Ambien and Me (closing moments of a relationship)
She appeared warm and fuzzy as the Ambien I had taken started to kick in. It tended to make me a bit chatty, euphoric actually, and on the occasion when I didn’t go to sleep, could angle me off to flights of fantasy that would lose their magic in the drowsy and flat light of the next morning.

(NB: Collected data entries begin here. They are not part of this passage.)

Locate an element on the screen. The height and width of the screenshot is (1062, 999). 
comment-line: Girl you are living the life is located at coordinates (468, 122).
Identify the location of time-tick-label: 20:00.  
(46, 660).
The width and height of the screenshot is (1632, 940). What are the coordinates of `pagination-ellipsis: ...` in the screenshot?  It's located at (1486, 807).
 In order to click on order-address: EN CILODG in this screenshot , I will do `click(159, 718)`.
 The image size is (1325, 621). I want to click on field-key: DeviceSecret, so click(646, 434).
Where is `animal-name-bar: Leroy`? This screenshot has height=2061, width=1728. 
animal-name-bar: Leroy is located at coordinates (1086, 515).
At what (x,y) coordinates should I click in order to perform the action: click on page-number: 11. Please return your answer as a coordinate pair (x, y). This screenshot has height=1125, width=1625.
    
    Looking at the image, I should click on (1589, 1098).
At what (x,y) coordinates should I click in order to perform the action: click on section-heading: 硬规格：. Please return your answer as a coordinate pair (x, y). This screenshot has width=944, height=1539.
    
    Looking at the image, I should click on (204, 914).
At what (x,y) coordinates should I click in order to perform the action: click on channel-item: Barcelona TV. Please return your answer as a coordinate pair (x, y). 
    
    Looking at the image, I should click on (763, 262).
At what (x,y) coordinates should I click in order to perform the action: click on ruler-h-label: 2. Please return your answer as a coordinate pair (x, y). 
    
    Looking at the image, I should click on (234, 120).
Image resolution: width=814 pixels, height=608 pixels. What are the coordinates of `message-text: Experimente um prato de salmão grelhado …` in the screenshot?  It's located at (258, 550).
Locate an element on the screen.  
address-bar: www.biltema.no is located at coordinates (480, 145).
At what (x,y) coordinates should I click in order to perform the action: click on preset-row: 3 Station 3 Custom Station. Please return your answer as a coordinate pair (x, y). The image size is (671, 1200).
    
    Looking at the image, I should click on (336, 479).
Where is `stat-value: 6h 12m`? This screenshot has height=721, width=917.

I already knew we were done, so I guess I shouldn’t have been in her bed. “You can stay through September,” she’d said last week. It was early May. Some nationally televised golf tournament was shutting down her entire neighborhood with camera crews, and orange No Parking cones. I liked having my car in her garage. I liked the sexual part of the relationship. She liked marathons, traveling, and a monthly delivery of Virgin Wines.
Tonight I curled myself around the extra pillow on my side of the king bed and suppressed the words starting to queue up. A halo of happiness was infusing me moment by moment into passive contentment, a coma of calm. She scrolled her phone and laughed out loud, a fragment not meant for me.
That morning on the tennis court my old friend said, “I’ve got the truck this weekend. I can help.”
And that was it. It was our last night together, ever. I rolled over and wrapped around her once she turned off the lights, grateful for the pull of induced sleep. The next morning my friend arrived with the truck.